Suffolk COO Chip Tuttle said they haven’t heard from the new organization and they plan to finish out the current meet and race with minimal days again next year.
“We’re not in the business of closing doors, but these potential operators that are talked about have had months and months and months to come up with something and we don’t have anything on the table from anyone,” he said. “I empathize with the horsemen that would like to see more racing locally and we support their long-term goal of developing a facility. As far as our facility goes, our plans are to race some days and operate our signal this year and next year and then move toward the development of the property.”
The operators talked about so often are George Carney of Raynham (former dog track owner) and the Stronach Group of Ontario, Canada. Stronach has expressed an interest in reviving horseracing in Massachusetts as soon as next year. The company successfully operates numerous tracks across the country, including Gulfstream and Pimlico to name a few, and is one of the biggest names in racing.
Lagorio said he has been meeting frequently with them, even as recently as two weeks ago when he had a short meeting in Boston with Stronach CEO Alan Ossip.
That’s where things get contentious.
Lagorio told the organization at the meeting last week that Stronach had offered Suffolk Downs a triple-net lease and $2 million in August to run 40 days at Suffolk Downs this fall. Lagorio said it was turned down.
Tuttle disputes that.
“I would dispute that account,” he said. “We have had no credible offer to lease the facility…There’s been no case made on why we would lease the facility to someone else as opposed to operating it ourselves. Again, there has been no credible legitimate offers to lease this facility.”

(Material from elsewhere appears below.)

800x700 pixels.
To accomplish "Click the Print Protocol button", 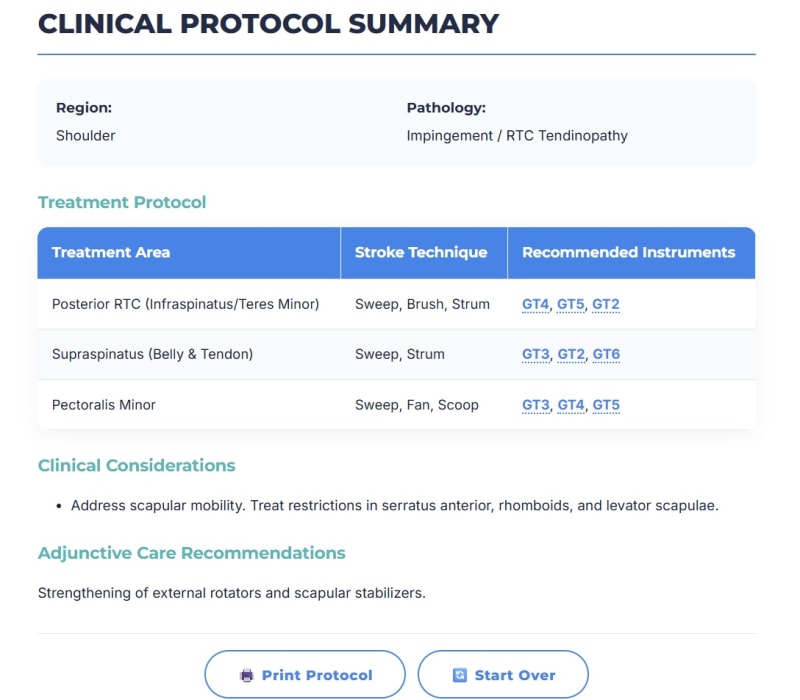I will [x=305, y=674].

The next step for the new association is to be recognized, and Lagorio said they plan to approach the Massachusetts Gaming Commission in the near future to seek out that recognition. Already, they have become a fixture at the MGC where they stood firm for more racing days this summer during several meetings – only to eventually be defeated in their cause.
“We have the respect of the Gaming Commission and we have the respect of the Stronach Group and we have the respect of George Carney in Raynham, who I speak to frequently,” Lagorio said. “Soon, we plan to put an application to the Gaming Commission to be recognized as the representative of the horsemen.”
Tuttle said that could be difficult, as Suffolk Downs can only negotiate with the HBPA, which has represented the horsemen for generations.
“They’ve represented the horsemen here since as far back as I can remember,” he said. “We really don’t have the ability to negotiate with anyone other than the New England HBPA when it comes to racing at the facility.”